Neurological Surgery faculty member honored for his research about neural basis of decision-making
Ignacio Saez receives the Edwin Boldrey Award from the San Francisco Neurological Society
Ignacio Saez, assistant professor in the UC Davis Department of Neurological Surgery, has received the Edwin Boldrey Award from the San Francisco Neurological Society in recognition of excellence in neuroscience research.
“It’s an honor to be recognized by a professional society, especially one to which so many talented clinicians and researchers belong,” Saez said. “San Francisco and the greater Bay Area contain some of the top neurological surgery departments in the world, and being recognized in that context is humbling but also energizing.”
Saez received the award for his research project “Dissociable Oscillatory Networks Support Gain and Loss Processing in Human Orbitofrontal Cortex,” which is focused on studying the neural basis of a fundamental aspect of human behavior -- decision making.
“Decision-making is an important cognitive function that’s essential to everyday life, and one that is deeply damaged in many neuropsychiatric conditions,” Saez said. “My lab is interested in the neural basis of this process: how the brain chooses from different available options and learns from the consequences of those actions.”
He hopes the results from his research will lead to greater understanding of how our brains make choices and how those processes break down in neuropsychiatric conditions, which can help in the development of novel therapeutic approaches for those conditions.
Saez said he’s excited that the award recognizes basic science research. “It gives me confidence that my clinician colleagues understand the importance of this type of research, and are supportive of it,” he said. “I hope that this award will also help my colleagues in nearby institutions learn of our budding research efforts and open the door to collaborations and collegial interaction.”
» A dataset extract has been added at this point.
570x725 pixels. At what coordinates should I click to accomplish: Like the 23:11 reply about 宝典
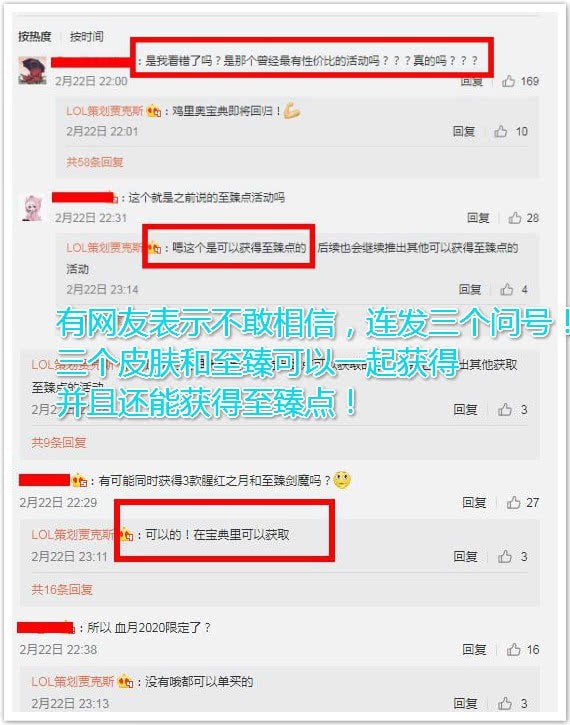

He also noted that receiving the award reinforces the importance of collaboration between clinical and basic research.
“I think this is further proof that team-based research efforts and cross-pollination between clinical and basic research is fundamental today,” Saez said. “I’ve been lucky to have mentors who have constantly crossed those boundaries. I hope to continue doing that and contribute to training young researchers and physicians who are comfortable in both worlds, and can make great contributions to both basic science and patient care.”